#### Study material:
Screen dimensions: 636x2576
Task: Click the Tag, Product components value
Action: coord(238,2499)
--
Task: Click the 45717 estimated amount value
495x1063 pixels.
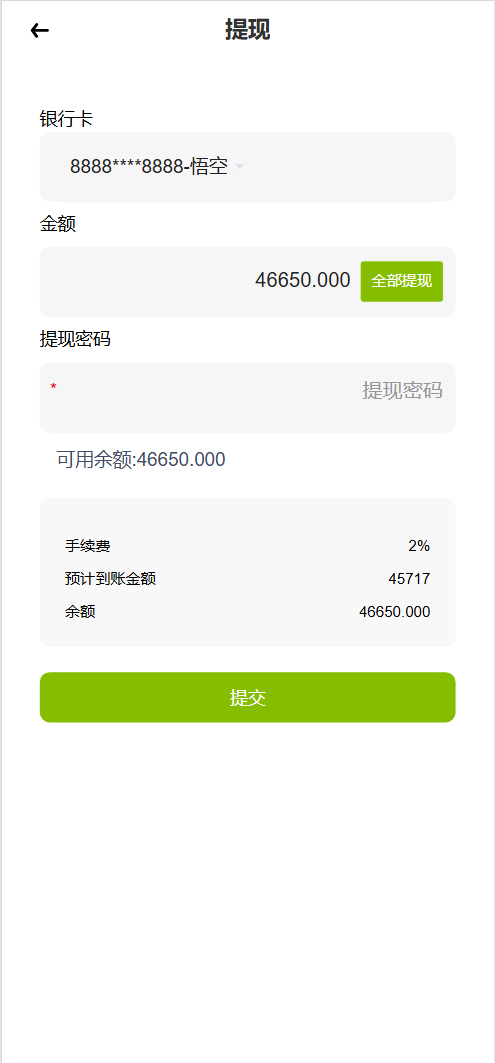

#### Task:
In the entries above, restate word for word the lines between the one holding "Task: Click the 45717 estimated amount value" and the one holding "495x1063 pixels.", inclusive, and nothing besides.

#### Answer for the task:
Task: Click the 45717 estimated amount value
495x1063 pixels.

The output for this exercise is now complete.